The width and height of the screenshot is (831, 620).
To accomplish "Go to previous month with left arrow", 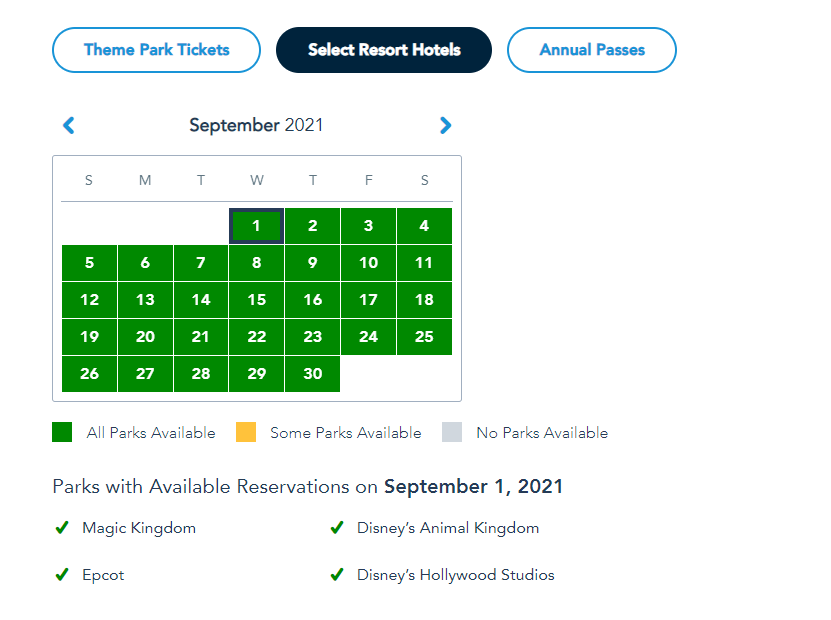I will 69,126.
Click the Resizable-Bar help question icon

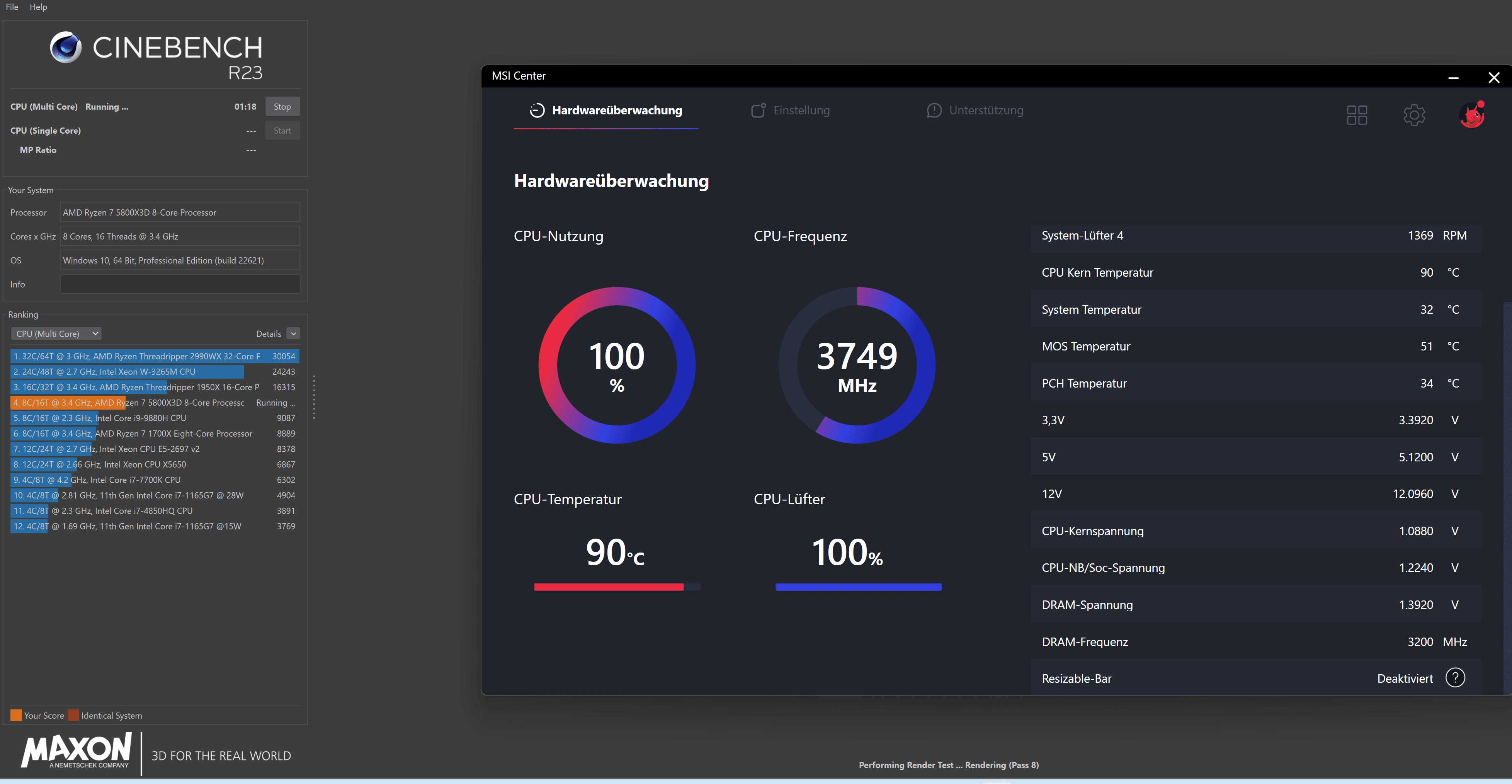point(1455,678)
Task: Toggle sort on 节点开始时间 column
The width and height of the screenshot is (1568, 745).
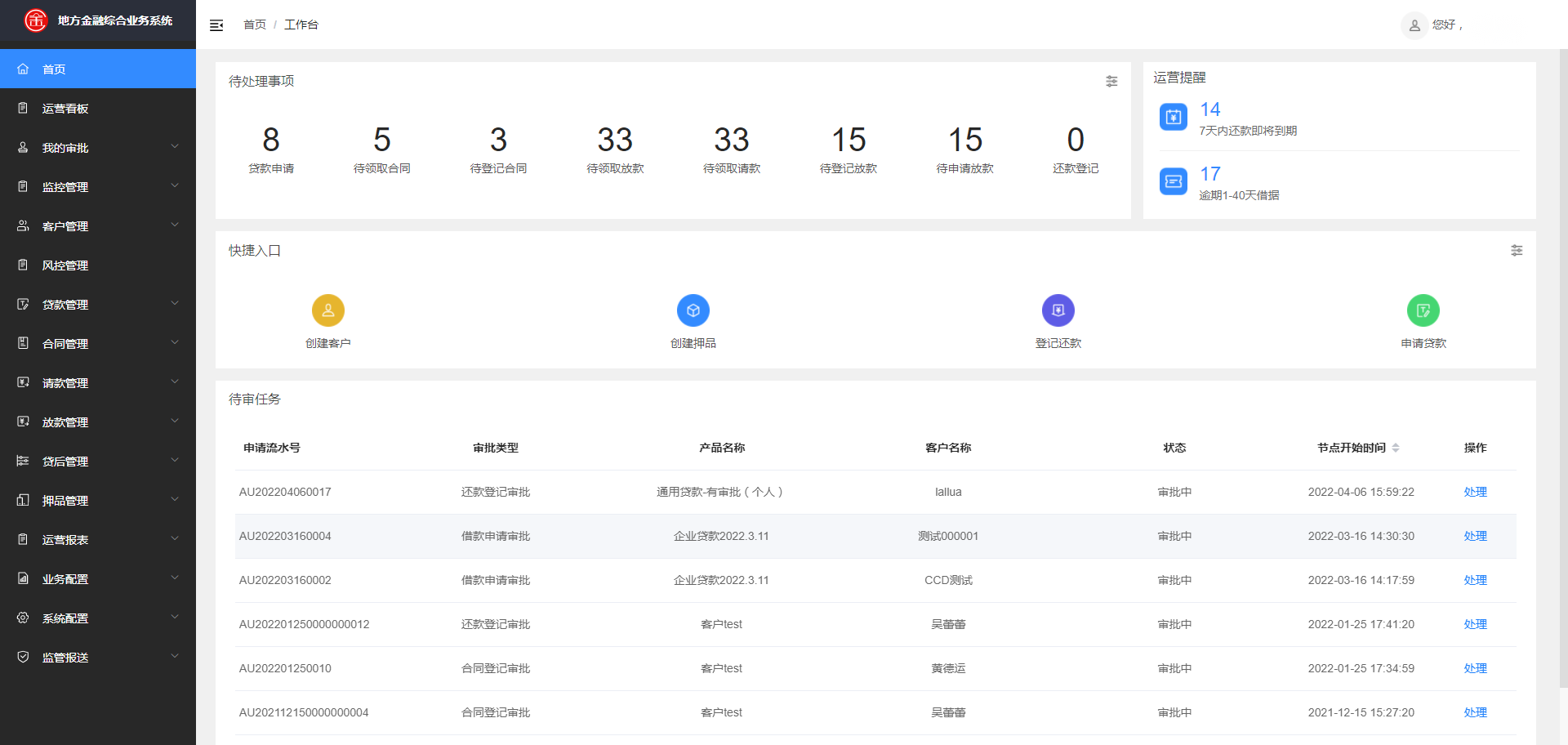Action: (x=1396, y=448)
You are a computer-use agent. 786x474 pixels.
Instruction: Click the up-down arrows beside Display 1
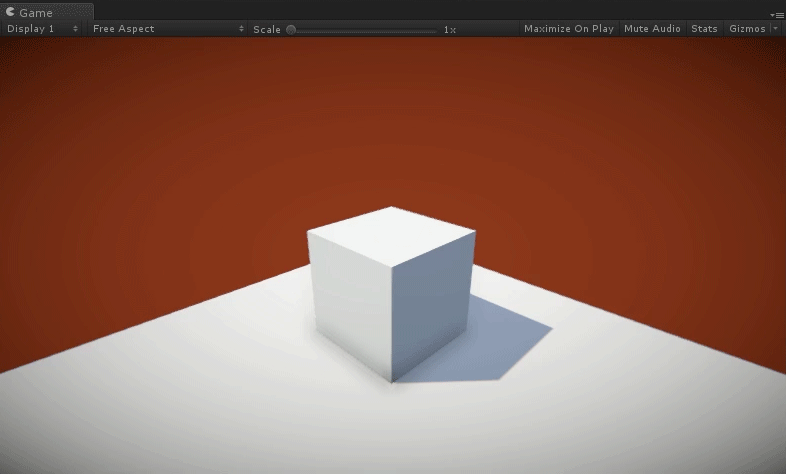point(76,29)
--- --- ---
DESCRIPTION OF THE TASK – Extract verbatim the lines of the entries, starting with the line that contains "Click the Resizable-Bar help question icon" and continuing through the end of the entries. Omit the pictures from your answer.

FINISHED EXERCISE –
Click the Resizable-Bar help question icon

point(1455,678)
Task: Toggle sort on 节点开始时间 column
The width and height of the screenshot is (1568, 745).
Action: (x=1396, y=448)
You are a computer-use agent. 786x474 pixels.
Instruction: Click the up-down arrows beside Display 1
point(76,29)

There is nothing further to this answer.